These direct-to-consumer and e-commerce businesses, which in its majority are SMBs, oftentimes face challenges when scaling, and how they are able to cope with this acceleration often defines success from failure. The faster they grow, the more they will need the inventory and marketing capital, which will convert into revenue over time. This especially gets acute during demand peaks like Black Friday or Christmas, forcing brands to lose out on growth because they were not able to timely finance their inventory. Until recently, these companies either relied on regular lenders — which do not know how to assess their credit profile — or venture firms for financing, but the nature of their business has made both such options widely inefficient.

FINANCING PROBLEM

Many digital businesses run into obstacles when seeking early-stage growth financing :

  1. Every business is not a right fit for venture capital financing (and not everyone wants to sell a stake of their company as well). According to a recent estimate, less than 0.5% of over 75,000 independent e-commerce stores on platforms such as WooCommerce and Shopify in India were equity funded.
  2. Further, traditional sources of financing like banks take a really long time to process and many ultimately struggle to underwrite loans to online businesses.
  3. This leads to many e-commerce entrepreneurs often having to get personal loans with significant collaterals and taking on personal guarantee requirements to finance their companies — and this is also true for even online retailers with sizable revenue, who are also routinely declined by banks.

Given this sub-optimal situation, where should e-commerce companies get money to run their business? We believe revenue based financing is the solution!

(Source)

BENEFITS OF RBF

It is a source of funding that is non-dilutive, doesn’t require collateral or personal guarantees, and that does not take months to obtain. Revenue based financing fits between venture capital and a traditional small business loan. It doesn’t require personal guarantees, warrants, equity, nor even the entrepreneur’s credit scores. Instead, by connecting different data sources via API — Stripe, Shopify, FB, Adwords etc — the company’s financial health is measured, and capital is provided — in a matter of hours — in exchange for a small percentage of future revenue. We believe this is an extraordinarily compelling value proposition: no interest, no dilution, no warrants, no covenants and no long-term commitment.

ClearCo and Pipe along with Uncapped, Wayflyer, Jenfi to name a few are some of the companies doing this. Of these ClearCo and Pipe are the leaders in the space with unicorn valuations.

Since its inception in 2015, Clearco’s biggest challenge was scaling the capital market side of its business and making sure it consistently had funds available. The product allowed e-commerce companies to raise non-dilutive marketing growth capital between $10,000 to $10M based on its revenue and ad spend. Clearco claims to have invested over $2B in over 4,500 businesses and is the world’s largest e-commerce investor.

(source: ClearCo)

Pipe was founded in September 2019 with the mission of giving SaaS companies a way to get their revenue upfront, by pairing them with investors on a marketplace that pays a discounted rate for the annual value of those contracts.

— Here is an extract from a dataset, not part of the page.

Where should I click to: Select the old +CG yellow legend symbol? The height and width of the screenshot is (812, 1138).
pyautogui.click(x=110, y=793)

It charges both parties on each side of the transaction a fixed trading fee of up to 1%, depending on the volume. Over time, Pipe’s platform has evolved to offer non-dilutive capital to non-SaaS companies as well, with as much as 25% of its customers currently non-SaaS.

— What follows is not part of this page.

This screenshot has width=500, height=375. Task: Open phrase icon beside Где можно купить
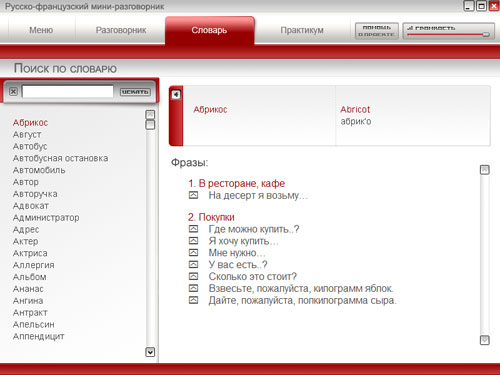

Growth capital accessed by SME / D2C brands through the revenue based financing route could be onwards of $10,000. It is usually through a revenue-share agreement which includes up to 20% monthly revenue sharing by startups. A one-time financing fee, 6–14%, is also charged on the principal amount. Here is a typical RBF financial model, courtesy Bigfoot Capital, and their anonymized term sheet.

EXCITING ASPECTS OF THIS MODEL

Flexibility: An RBF company offers its customers a far more flexible approach to financing than traditional banks or lending institutions because it ties the repayment schedule to the performance of the business, charging a percentage of that business’ future sales. When businesses do well, they pay back the money faster. Different RBF platforms provide financing ranging from as little as $10,000 to $3M over a period of six months to three years. This makes it ideal for teams with a strong idea, product and market fit, but that don’t necessarily need to raise hundreds of millions to scale.

Speed: This unique repayment model doesn’t just provide flexibility to businesses, it also benefits the RBF company. When businesses use the growth-capital effectively to increase their revenue, they also pay back the RBF company faster than they would a traditional fixed-rate loan. This accelerates the loan-cycle, giving RBF companies the opportunity to redeploy their capital into profitable ventures faster than their traditional lending competitors. Additionally, having first access to money is key to not being disintermediated.

Data: Using the data provided by customers, RBF companies can offer an analytics platform that provides actionable business recommendations, for example, to spend more money on Facebook advertisements. Successful companies in this space use a product-led-growth strategy of offering free analytic tools for its customers and becoming entrenched in their workflow. This helps the company create stickiness, and later upsell ads-financing or inventory buying.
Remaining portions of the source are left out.